Baloncesto. Derbi canario en la Liga Endesa

Cambiar la historia no es imposible

El Iberostar viaja a Las Palmas en busca de la que sería su primera victoria a domicilio frente al Gran Canaria y prolongar así su buen momento de forma

31.01.2016 | 01:02

Nunca ha ganado el Iberostar Tenerife en Las Palmas. Cinco visitas y otras tantas derrotas las que ha sufrido el conjunto aurinegro en sus duelo frente a los claretianos. Primero en el Centro Insular y más recientemente en el Gran Canaria Arena. Una cuenta pendiente –como la tienen los laguneros por ejemplo con el FC Barcelona– que se hace cada vez mayor, pero a la vez más asequible. Una empresa posible que el conjunto tinerfeño sustenta, en esta ocasión, en varios argumentos. Por un lado, la solvencia de los canaristas lejos de su cancha (cuatro victorias), por el otro el recuerdo del todavía cercano duelo de la primera vuelta, y, finalmente, por el buen momento que atraviesan los de Txus Vidorreta, que han solventado de manera favorable tres de sus últimos cuatro compromisos.

Y es que llegan los aurinegros a este duelo regional probablemente en su mejor momento de la temporada. Lejos de mirar ya hacia la parte más baja de la tabla, el Iberostar Tenerife ha puesto velocidad crucero gracias a una racha (tres triunfos sobre cuatro posible) que además le ha asomado al balcón de candidatos por acabar en los ocho primeros puestos al término de la fase regular. Un propósito (que no obligación) que podría reafirmarse hoy en caso de darle la vuelta a los derbis en suelo grancanario. Para ello, los laguneros deben firmar un buen partido que les permita llegar en condiciones de optar por el triunfo a los últimos minutos, una igualdad a la que tampoco han opositado en sus tres visitas más recientes.

Alcanzar precisamente los minutos de la verdad metidos en partido puede ser otro de los aspectos que juegue a favor de los canaristas.
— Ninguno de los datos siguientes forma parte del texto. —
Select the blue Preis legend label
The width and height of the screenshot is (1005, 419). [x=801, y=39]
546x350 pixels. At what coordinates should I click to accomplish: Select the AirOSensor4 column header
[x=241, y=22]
Cansados de ver como se le escapaban varios finales igualados en el arranque de la temporada, el Iberostar ha sido capaz recientemente de darle la vuelta a la tortilla. Saber sufrir, y acertar, para sumar. Así sucedió en el propio derbi del Santiago Martín, y más recientemente en Bilbao (triple de White en la última jugada), se repitió la historia en Santiago (con dos libres de Richotti) para vivirse, en apenas tres semanas, un nuevo episodio de infarto en el duelo contra el Murcia.

Pero para soñar con tratar de tú a tú al Gran Canaria, el Iberostar debe mantenerse dentro de los parámetros que tan buen resultado le están deparando estas semanas. Y por encima de cualquier otro, la aportación colectiva. Una variedad de recursos que han permitido a los laguneros no depender de los tres jugadores que conformaban la columna vertebral aurinegra en las primeras jornadas: Richotti, Beirán y Sekulic. Así, White parece cada vez más asentado en la dirección, Arco ha dado un paso en la rotación exterior, O´Leary parece haber encontrado el equilibrio necesario, Hanley ha sido recuperado para la causa, y además Jones se ha hecho fuerte en la zona. Aporte necesario para poder cambiar la historia.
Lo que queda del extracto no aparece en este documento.